TASK DIRECTIONS: Reproduce each line of the material exactly as it reads.

THE DATA:
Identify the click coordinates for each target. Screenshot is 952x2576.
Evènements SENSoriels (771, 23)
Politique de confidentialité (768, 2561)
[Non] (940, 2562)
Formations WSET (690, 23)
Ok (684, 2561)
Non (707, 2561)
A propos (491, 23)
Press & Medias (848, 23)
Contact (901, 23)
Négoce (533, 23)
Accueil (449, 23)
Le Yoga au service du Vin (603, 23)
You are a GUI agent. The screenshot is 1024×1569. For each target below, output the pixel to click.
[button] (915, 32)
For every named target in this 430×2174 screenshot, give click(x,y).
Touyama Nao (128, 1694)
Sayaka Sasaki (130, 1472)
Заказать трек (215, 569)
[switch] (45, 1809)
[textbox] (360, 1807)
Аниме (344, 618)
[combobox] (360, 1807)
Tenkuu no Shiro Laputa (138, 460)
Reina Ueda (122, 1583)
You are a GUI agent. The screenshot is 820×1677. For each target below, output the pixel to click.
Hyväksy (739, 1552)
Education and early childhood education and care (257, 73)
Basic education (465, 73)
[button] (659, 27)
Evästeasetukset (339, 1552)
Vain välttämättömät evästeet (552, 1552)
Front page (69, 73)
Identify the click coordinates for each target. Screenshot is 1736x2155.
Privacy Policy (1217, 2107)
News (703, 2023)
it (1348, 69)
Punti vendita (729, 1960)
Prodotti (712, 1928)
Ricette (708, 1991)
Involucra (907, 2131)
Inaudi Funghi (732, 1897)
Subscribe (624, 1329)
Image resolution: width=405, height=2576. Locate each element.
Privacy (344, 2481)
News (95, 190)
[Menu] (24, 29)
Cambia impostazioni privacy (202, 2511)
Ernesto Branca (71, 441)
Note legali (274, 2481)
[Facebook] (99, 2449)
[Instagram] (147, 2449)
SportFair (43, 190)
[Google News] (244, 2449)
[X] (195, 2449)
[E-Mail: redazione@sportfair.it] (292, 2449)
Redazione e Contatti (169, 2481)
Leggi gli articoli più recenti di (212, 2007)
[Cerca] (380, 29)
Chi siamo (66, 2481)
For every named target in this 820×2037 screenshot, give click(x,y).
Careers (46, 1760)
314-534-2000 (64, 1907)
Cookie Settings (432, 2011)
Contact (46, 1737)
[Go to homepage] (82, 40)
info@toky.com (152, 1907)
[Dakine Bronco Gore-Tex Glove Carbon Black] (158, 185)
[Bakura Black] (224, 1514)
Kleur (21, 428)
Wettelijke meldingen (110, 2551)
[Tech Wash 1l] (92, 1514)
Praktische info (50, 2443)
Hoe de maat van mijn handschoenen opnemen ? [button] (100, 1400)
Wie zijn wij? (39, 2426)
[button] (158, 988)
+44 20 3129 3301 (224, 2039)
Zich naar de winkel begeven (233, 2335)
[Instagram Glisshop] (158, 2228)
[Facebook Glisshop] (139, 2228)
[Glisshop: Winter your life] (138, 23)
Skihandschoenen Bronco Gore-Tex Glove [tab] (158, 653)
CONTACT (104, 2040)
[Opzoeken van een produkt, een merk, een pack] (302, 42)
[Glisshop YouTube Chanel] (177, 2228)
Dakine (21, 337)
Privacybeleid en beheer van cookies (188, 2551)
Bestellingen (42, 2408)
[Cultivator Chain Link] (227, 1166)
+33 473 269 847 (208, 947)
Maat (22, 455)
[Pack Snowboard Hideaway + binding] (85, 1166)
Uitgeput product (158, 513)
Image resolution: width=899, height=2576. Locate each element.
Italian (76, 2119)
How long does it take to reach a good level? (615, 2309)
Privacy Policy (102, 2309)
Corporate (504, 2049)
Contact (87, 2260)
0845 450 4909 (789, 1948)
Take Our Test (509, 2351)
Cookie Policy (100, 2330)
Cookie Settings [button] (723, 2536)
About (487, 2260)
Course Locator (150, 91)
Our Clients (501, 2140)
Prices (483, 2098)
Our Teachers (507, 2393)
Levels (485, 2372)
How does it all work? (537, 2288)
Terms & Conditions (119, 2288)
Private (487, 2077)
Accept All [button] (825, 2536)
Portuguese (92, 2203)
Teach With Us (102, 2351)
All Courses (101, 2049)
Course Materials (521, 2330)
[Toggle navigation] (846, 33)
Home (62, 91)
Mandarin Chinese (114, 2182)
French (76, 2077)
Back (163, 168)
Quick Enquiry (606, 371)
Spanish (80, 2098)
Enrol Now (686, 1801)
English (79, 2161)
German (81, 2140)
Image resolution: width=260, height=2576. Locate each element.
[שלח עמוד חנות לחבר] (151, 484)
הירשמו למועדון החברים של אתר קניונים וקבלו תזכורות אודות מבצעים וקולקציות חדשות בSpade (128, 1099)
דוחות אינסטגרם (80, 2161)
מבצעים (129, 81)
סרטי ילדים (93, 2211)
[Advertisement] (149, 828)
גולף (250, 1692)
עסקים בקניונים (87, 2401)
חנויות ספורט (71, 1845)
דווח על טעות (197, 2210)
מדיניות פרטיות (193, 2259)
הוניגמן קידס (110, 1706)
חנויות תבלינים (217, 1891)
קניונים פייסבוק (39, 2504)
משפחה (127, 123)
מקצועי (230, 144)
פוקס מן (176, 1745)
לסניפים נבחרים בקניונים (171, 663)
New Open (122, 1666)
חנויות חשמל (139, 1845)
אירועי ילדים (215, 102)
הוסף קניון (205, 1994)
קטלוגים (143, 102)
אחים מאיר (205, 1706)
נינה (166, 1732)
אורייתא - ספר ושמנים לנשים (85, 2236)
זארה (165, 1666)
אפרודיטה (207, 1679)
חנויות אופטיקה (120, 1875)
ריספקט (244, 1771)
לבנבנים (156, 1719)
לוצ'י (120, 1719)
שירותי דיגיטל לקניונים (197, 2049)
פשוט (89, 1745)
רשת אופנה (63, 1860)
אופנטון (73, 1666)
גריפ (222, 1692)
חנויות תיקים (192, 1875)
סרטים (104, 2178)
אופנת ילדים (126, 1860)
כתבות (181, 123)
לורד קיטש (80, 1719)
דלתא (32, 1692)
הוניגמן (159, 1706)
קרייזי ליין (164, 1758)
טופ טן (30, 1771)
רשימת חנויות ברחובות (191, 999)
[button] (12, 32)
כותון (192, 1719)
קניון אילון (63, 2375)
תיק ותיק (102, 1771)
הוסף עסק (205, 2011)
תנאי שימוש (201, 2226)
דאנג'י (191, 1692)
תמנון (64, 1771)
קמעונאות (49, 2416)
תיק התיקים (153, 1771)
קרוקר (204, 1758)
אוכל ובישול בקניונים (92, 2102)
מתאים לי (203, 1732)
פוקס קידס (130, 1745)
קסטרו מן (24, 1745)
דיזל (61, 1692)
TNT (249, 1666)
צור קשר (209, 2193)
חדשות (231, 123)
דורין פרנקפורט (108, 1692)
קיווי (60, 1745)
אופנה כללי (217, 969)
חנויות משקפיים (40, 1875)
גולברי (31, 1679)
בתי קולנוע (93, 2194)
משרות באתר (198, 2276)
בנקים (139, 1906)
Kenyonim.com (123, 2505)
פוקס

ANSWER TO THIS TASK:
Identify the click coordinates for each target. Screenshot is 952x2576.
Evènements SENSoriels (771, 23)
Politique de confidentialité (768, 2561)
[Non] (940, 2562)
Formations WSET (690, 23)
Ok (684, 2561)
Non (707, 2561)
A propos (491, 23)
Press & Medias (848, 23)
Contact (901, 23)
Négoce (533, 23)
Accueil (449, 23)
Le Yoga au service du Vin (603, 23)
You are a GUI agent. The screenshot is 1024×1569. For each target below, output the pixel to click.
[button] (915, 32)
For every named target in this 430×2174 screenshot, give click(x,y).
Touyama Nao (128, 1694)
Sayaka Sasaki (130, 1472)
Заказать трек (215, 569)
[switch] (45, 1809)
[textbox] (360, 1807)
Аниме (344, 618)
[combobox] (360, 1807)
Tenkuu no Shiro Laputa (138, 460)
Reina Ueda (122, 1583)
You are a GUI agent. The screenshot is 820×1677. For each target below, output the pixel to click.
Hyväksy (739, 1552)
Education and early childhood education and care (257, 73)
Basic education (465, 73)
[button] (659, 27)
Evästeasetukset (339, 1552)
Vain välttämättömät evästeet (552, 1552)
Front page (69, 73)
Identify the click coordinates for each target. Screenshot is 1736x2155.
Privacy Policy (1217, 2107)
News (703, 2023)
it (1348, 69)
Punti vendita (729, 1960)
Prodotti (712, 1928)
Ricette (708, 1991)
Involucra (907, 2131)
Inaudi Funghi (732, 1897)
Subscribe (624, 1329)
Image resolution: width=405, height=2576. Locate each element.
Privacy (344, 2481)
News (95, 190)
[Menu] (24, 29)
Cambia impostazioni privacy (202, 2511)
Ernesto Branca (71, 441)
Note legali (274, 2481)
[Facebook] (99, 2449)
[Instagram] (147, 2449)
SportFair (43, 190)
[Google News] (244, 2449)
[X] (195, 2449)
[E-Mail: redazione@sportfair.it] (292, 2449)
Redazione e Contatti (169, 2481)
Leggi gli articoli più recenti di (212, 2007)
[Cerca] (380, 29)
Chi siamo (66, 2481)
For every named target in this 820×2037 screenshot, give click(x,y).
Careers (46, 1760)
314-534-2000 (64, 1907)
Cookie Settings (432, 2011)
Contact (46, 1737)
[Go to homepage] (82, 40)
info@toky.com (152, 1907)
[Dakine Bronco Gore-Tex Glove Carbon Black] (158, 185)
[Bakura Black] (224, 1514)
Kleur (21, 428)
Wettelijke meldingen (110, 2551)
[Tech Wash 1l] (92, 1514)
Praktische info (50, 2443)
Hoe de maat van mijn handschoenen opnemen ? [button] (100, 1400)
Wie zijn wij? (39, 2426)
[button] (158, 988)
+44 20 3129 3301 (224, 2039)
Zich naar de winkel begeven (233, 2335)
[Instagram Glisshop] (158, 2228)
[Facebook Glisshop] (139, 2228)
[Glisshop: Winter your life] (138, 23)
Skihandschoenen Bronco Gore-Tex Glove [tab] (158, 653)
CONTACT (104, 2040)
[Opzoeken van een produkt, een merk, een pack] (302, 42)
[Glisshop YouTube Chanel] (177, 2228)
Dakine (21, 337)
Privacybeleid en beheer van cookies (188, 2551)
Bestellingen (42, 2408)
[Cultivator Chain Link] (227, 1166)
+33 473 269 847 (208, 947)
Maat (22, 455)
[Pack Snowboard Hideaway + binding] (85, 1166)
Uitgeput product (158, 513)
Image resolution: width=899, height=2576. Locate each element.
Italian (76, 2119)
How long does it take to reach a good level? (615, 2309)
Privacy Policy (102, 2309)
Corporate (504, 2049)
Contact (87, 2260)
0845 450 4909 (789, 1948)
Take Our Test (509, 2351)
Cookie Policy (100, 2330)
Cookie Settings [button] (723, 2536)
About (487, 2260)
Course Locator (150, 91)
Our Clients (501, 2140)
Prices (483, 2098)
Our Teachers (507, 2393)
Levels (485, 2372)
How does it all work? (537, 2288)
Terms & Conditions (119, 2288)
Private (487, 2077)
Accept All [button] (825, 2536)
Portuguese (92, 2203)
Teach With Us (102, 2351)
All Courses (101, 2049)
Course Materials (521, 2330)
[Toggle navigation] (846, 33)
Home (62, 91)
Mandarin Chinese (114, 2182)
French (76, 2077)
Back (163, 168)
Quick Enquiry (606, 371)
Spanish (80, 2098)
Enrol Now (686, 1801)
English (79, 2161)
German (81, 2140)
Image resolution: width=260, height=2576. Locate each element.
[שלח עמוד חנות לחבר] (151, 484)
הירשמו למועדון החברים של אתר קניונים וקבלו תזכורות אודות מבצעים וקולקציות חדשות בSpade (128, 1099)
דוחות אינסטגרם (80, 2161)
מבצעים (129, 81)
סרטי ילדים (93, 2211)
[Advertisement] (149, 828)
גולף (250, 1692)
עסקים בקניונים (87, 2401)
חנויות ספורט (71, 1845)
דווח על טעות (197, 2210)
מדיניות פרטיות (193, 2259)
הוניגמן קידס (110, 1706)
חנויות תבלינים (217, 1891)
קניונים פייסבוק (39, 2504)
משפחה (127, 123)
מקצועי (230, 144)
פוקס מן (176, 1745)
לסניפים נבחרים בקניונים (171, 663)
New Open (122, 1666)
חנויות חשמל (139, 1845)
אירועי ילדים (215, 102)
הוסף קניון (205, 1994)
קטלוגים (143, 102)
אחים מאיר (205, 1706)
נינה (166, 1732)
אורייתא - ספר ושמנים לנשים (85, 2236)
זארה (165, 1666)
אפרודיטה (207, 1679)
חנויות אופטיקה (120, 1875)
ריספקט (244, 1771)
לבנבנים (156, 1719)
לוצ'י (120, 1719)
שירותי דיגיטל לקניונים (197, 2049)
פשוט (89, 1745)
רשת אופנה (63, 1860)
אופנטון (73, 1666)
גריפ (222, 1692)
חנויות תיקים (192, 1875)
סרטים (104, 2178)
אופנת ילדים (126, 1860)
כתבות (181, 123)
לורד קיטש (80, 1719)
דלתא (32, 1692)
הוניגמן (159, 1706)
קרייזי ליין (164, 1758)
טופ טן (30, 1771)
רשימת חנויות ברחובות (191, 999)
[button] (12, 32)
כותון (192, 1719)
קניון אילון (63, 2375)
תיק ותיק (102, 1771)
הוסף עסק (205, 2011)
תנאי שימוש (201, 2226)
דאנג'י (191, 1692)
תמנון (64, 1771)
קמעונאות (49, 2416)
תיק התיקים (153, 1771)
קרוקר (204, 1758)
אוכל ובישול בקניונים (92, 2102)
מתאים לי (203, 1732)
פוקס קידס (130, 1745)
קסטרו מן (24, 1745)
דיזל (61, 1692)
TNT (249, 1666)
צור קשר (209, 2193)
חדשות (231, 123)
דורין פרנקפורט (108, 1692)
קיווי (60, 1745)
אופנה כללי (217, 969)
חנויות משקפיים (40, 1875)
גולברי (31, 1679)
בתי קולנוע (93, 2194)
משרות באתר (198, 2276)
בנקים (139, 1906)
Kenyonim.com (123, 2505)
פוקס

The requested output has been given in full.